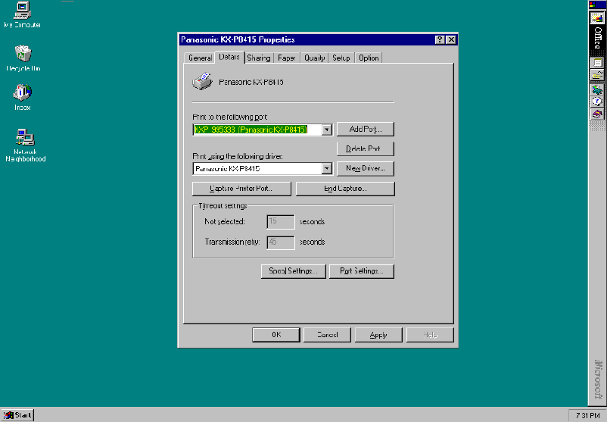The image size is (607, 422).
Task: Click the Office shortcut bar logo icon
Action: point(597,18)
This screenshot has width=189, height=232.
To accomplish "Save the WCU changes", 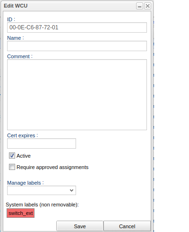I will coord(80,226).
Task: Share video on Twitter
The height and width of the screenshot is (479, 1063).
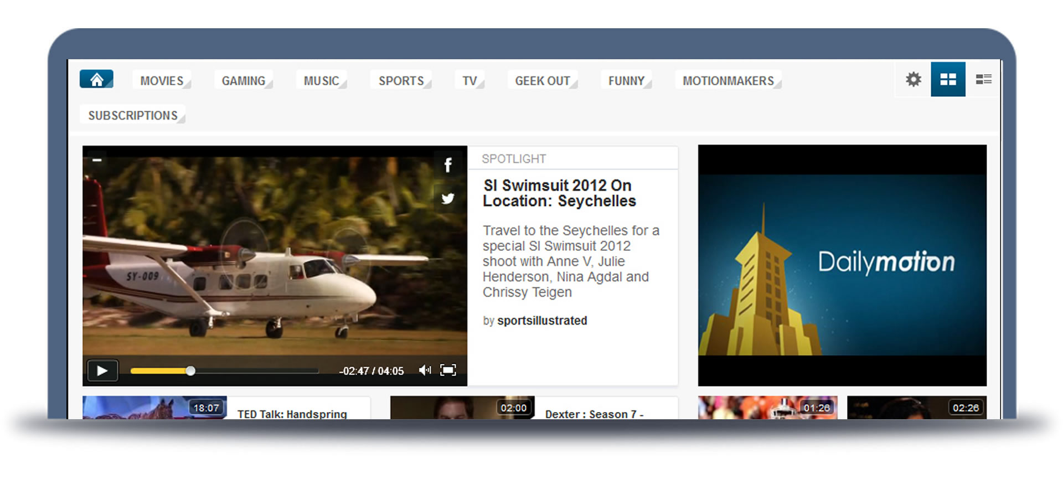Action: point(448,198)
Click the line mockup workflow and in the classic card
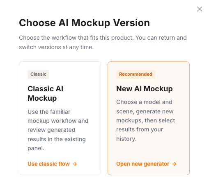Screen dimensions: 209x192 click(x=58, y=121)
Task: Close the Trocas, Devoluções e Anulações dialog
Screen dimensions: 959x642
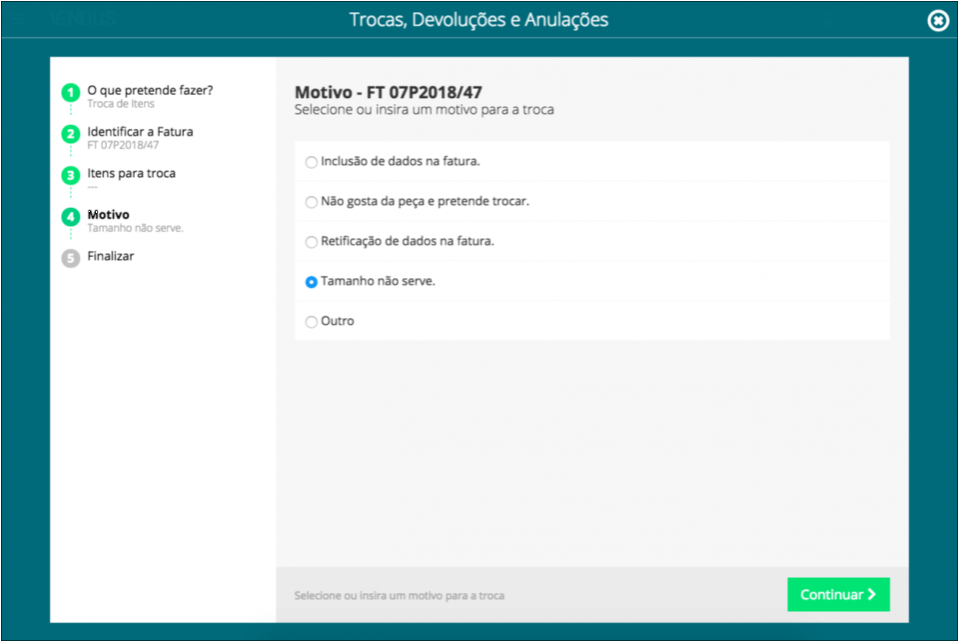Action: [937, 20]
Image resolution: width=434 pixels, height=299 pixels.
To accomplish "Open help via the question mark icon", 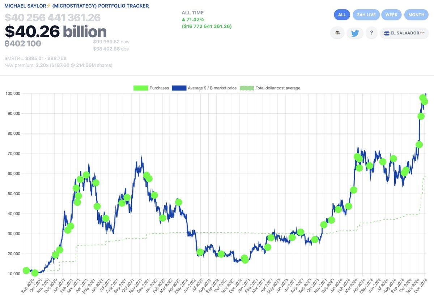I will tap(371, 33).
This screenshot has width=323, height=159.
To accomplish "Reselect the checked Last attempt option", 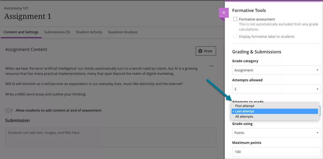I will point(245,111).
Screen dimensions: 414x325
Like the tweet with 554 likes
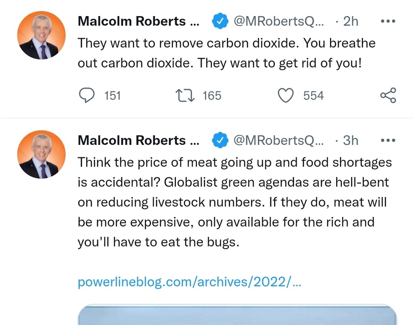[285, 96]
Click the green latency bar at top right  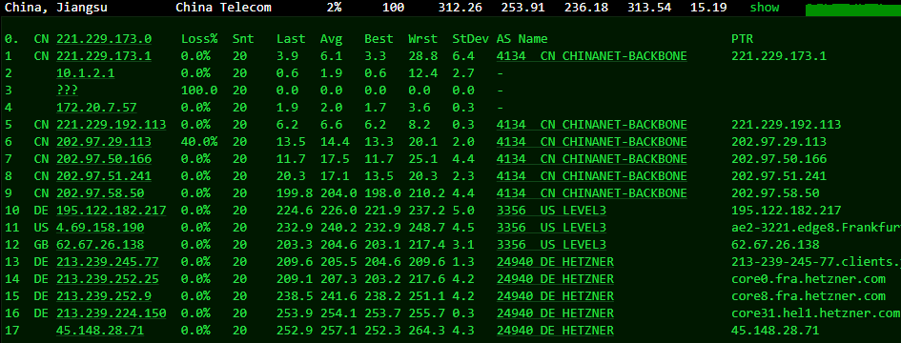853,9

====

PROBLEM DETAILS:
Please copy out every line in the listing that has the string "This".

TASK OUTPUT:
This screenshot has width=189, height=232.
This screenshot has width=323, height=159.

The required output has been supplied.